## Information provided
• • •
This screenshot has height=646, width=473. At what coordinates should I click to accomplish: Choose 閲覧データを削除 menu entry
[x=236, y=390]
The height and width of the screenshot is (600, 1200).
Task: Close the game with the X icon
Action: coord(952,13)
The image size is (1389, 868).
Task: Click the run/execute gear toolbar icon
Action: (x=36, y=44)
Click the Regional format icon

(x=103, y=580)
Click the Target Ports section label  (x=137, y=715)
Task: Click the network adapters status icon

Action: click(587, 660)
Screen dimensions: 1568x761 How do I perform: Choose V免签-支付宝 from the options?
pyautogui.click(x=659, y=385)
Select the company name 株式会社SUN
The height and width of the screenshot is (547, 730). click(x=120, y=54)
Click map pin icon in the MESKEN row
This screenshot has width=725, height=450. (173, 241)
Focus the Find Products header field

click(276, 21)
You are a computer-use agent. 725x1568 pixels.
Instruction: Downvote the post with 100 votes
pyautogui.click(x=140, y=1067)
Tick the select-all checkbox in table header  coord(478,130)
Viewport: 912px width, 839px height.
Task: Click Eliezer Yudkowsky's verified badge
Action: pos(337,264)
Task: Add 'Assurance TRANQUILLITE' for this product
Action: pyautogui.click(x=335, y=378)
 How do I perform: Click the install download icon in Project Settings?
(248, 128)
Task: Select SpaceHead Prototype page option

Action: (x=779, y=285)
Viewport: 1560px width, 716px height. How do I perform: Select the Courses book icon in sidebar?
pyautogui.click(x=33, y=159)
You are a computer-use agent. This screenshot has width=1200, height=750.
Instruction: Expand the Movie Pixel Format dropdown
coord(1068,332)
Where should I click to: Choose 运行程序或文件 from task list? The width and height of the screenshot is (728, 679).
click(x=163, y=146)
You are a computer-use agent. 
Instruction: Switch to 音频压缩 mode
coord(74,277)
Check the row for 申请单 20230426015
• • •
## Aim of the task
In the listing, find all lines with the string "computer" and copy them.

## Output for this task
You are a computer-use agent. 725x1568 pixels.
You are a computer-use agent. This screenshot has width=1200, height=750.
You are a computer-use agent. 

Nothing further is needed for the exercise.